「おい、柚希。」
「はい?」
「ちょっと付き合え。」
生徒会も終わり、帰ろうとしたとき。 不意に会長に声をかけられ、有無を言わさない迫力に頷かざるを得なかった。
「どこ行くんですか?」
「いいところだ。」
「……なんか会長が言うと、家族サービスしようとしてるお父さんに見えますね。」
「るっせー!」
そんな会話をしながら連れて来られたのは屋上庭園。 おぉ……星がキレイ。
「寒くないか?」
「大丈夫ですよ。」
ベンチに座って星を見上げる。 会長が何も切り出さないし、私も気にせず楽しんでると不意に会長が口を開いた。
「あの、さ。」
「はい?」
「言いたくないならムリにとは言わねぇ、でもな1人で抱え込みきれなくなったら言え。 お前の荷物くらい、俺はしっかり持ってやる。」
「会長……、」
「お前は俺の大切な娘だからな、守ってやりたいし頼られたい。」
がしがし頭を撫でる会長は、豪快に笑っていた。 きっと哉太とのことがあって油断してたと思う。 あったかくて、つい抱きついてしまったけど、会長は呆れもせずに抱き返してくれる。
「甘えん坊だな。」
「会長の、せいじゃないですか。
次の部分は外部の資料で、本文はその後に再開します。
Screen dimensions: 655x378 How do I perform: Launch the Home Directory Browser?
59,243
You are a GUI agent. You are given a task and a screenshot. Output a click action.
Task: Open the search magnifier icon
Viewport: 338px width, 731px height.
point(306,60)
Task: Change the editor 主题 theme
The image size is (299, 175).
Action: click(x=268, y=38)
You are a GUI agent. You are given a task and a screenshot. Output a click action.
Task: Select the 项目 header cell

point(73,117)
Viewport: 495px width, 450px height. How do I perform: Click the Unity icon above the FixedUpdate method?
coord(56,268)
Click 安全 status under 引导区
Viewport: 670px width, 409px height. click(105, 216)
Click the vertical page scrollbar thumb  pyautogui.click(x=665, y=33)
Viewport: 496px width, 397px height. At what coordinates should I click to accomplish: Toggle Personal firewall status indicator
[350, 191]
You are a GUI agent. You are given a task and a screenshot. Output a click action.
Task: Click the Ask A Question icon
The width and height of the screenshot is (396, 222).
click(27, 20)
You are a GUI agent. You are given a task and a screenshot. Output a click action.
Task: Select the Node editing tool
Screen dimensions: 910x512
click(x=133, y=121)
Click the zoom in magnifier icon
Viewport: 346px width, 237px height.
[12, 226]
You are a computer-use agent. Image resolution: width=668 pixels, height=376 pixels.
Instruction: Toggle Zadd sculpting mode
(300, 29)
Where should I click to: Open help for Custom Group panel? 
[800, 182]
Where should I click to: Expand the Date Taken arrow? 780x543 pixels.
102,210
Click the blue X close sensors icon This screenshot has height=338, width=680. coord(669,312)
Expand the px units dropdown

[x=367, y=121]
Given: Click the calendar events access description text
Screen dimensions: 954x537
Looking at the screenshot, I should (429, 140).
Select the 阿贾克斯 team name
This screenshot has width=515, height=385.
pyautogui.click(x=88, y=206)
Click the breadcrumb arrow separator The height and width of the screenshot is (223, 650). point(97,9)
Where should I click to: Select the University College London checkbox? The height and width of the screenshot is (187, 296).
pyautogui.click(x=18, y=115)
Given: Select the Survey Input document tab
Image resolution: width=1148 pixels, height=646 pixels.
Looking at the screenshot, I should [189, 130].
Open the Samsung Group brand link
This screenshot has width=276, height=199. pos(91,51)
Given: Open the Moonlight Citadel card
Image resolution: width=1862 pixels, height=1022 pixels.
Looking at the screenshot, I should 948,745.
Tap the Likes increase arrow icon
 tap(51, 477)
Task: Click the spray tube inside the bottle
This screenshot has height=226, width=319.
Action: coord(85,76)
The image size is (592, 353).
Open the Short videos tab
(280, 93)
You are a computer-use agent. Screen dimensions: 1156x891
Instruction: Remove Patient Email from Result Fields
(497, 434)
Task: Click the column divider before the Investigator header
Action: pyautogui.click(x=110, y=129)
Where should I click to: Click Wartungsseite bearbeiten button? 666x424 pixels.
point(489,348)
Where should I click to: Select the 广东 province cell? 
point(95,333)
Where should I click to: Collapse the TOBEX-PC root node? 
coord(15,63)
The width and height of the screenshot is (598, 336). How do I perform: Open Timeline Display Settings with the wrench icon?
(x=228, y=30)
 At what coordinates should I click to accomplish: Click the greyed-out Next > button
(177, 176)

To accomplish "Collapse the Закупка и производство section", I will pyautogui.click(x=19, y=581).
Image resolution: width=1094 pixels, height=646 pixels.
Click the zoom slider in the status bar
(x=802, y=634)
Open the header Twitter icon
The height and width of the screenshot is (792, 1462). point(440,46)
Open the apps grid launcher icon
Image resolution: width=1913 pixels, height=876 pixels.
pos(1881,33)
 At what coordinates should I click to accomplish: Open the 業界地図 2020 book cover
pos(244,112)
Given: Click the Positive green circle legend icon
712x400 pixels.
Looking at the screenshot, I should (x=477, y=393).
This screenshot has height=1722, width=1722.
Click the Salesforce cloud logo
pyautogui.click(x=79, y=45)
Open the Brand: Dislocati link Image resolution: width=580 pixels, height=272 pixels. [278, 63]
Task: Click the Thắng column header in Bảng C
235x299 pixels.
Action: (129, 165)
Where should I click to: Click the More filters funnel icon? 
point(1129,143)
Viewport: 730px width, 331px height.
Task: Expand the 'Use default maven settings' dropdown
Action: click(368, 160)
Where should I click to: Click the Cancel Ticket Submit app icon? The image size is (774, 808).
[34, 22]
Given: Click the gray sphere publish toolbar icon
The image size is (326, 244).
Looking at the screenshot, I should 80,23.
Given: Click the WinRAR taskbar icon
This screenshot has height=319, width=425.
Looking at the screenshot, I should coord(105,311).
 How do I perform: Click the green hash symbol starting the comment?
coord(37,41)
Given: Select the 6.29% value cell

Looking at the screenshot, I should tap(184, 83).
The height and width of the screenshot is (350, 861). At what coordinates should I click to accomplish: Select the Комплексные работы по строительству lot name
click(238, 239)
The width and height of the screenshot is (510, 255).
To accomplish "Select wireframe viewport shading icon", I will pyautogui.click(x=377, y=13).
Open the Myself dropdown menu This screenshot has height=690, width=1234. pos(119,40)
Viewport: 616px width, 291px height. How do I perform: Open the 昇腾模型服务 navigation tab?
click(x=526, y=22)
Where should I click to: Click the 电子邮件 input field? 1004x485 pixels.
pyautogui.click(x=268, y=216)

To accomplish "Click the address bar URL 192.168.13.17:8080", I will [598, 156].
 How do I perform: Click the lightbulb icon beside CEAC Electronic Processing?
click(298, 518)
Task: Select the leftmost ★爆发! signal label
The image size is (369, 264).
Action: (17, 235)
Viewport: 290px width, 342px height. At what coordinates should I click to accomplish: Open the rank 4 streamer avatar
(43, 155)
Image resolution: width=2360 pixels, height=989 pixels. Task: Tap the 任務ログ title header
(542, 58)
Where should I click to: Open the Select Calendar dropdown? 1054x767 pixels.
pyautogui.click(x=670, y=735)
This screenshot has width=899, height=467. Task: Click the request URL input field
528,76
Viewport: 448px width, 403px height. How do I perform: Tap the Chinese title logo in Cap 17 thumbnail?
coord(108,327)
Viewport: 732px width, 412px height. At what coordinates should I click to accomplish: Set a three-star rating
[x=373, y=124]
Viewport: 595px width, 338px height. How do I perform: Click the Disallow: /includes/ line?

」
「はははっ、お前は人のあたたかさをもっと知るべきなんだ。 1人は、怖いだろ?」
図星をつかれて、びっくりした。 1人は怖い、だから1人でいることを選んだ。 いずれくる“1人”に耐えれるように。
「柚希……お前は今、何を思う?」
「会長…?」
「残念だけど、お前が話さない限りお前の過去はわからない。 でもな、どんな過去にしてもお前が1人になる理由にはならない。」
ガラガラと、いろんなものが崩れた気がする。 もしかしたら、哉太に話した時点で壊れてたかもしれないけど。
「会長……1人は、怖いです。」
「あぁ。」
「だから、今から慣れなきゃいけないんです。」
幸せは、掴んじゃいけない。 どん底にいたからこそ、私は生きてこれた。 これ以上幸せを、あたたかさを手にしてしまったら……窒息してしまう。
哉太という仲間がいればもう充分すぎるくらい、幸せだから。 他はもう、望まない。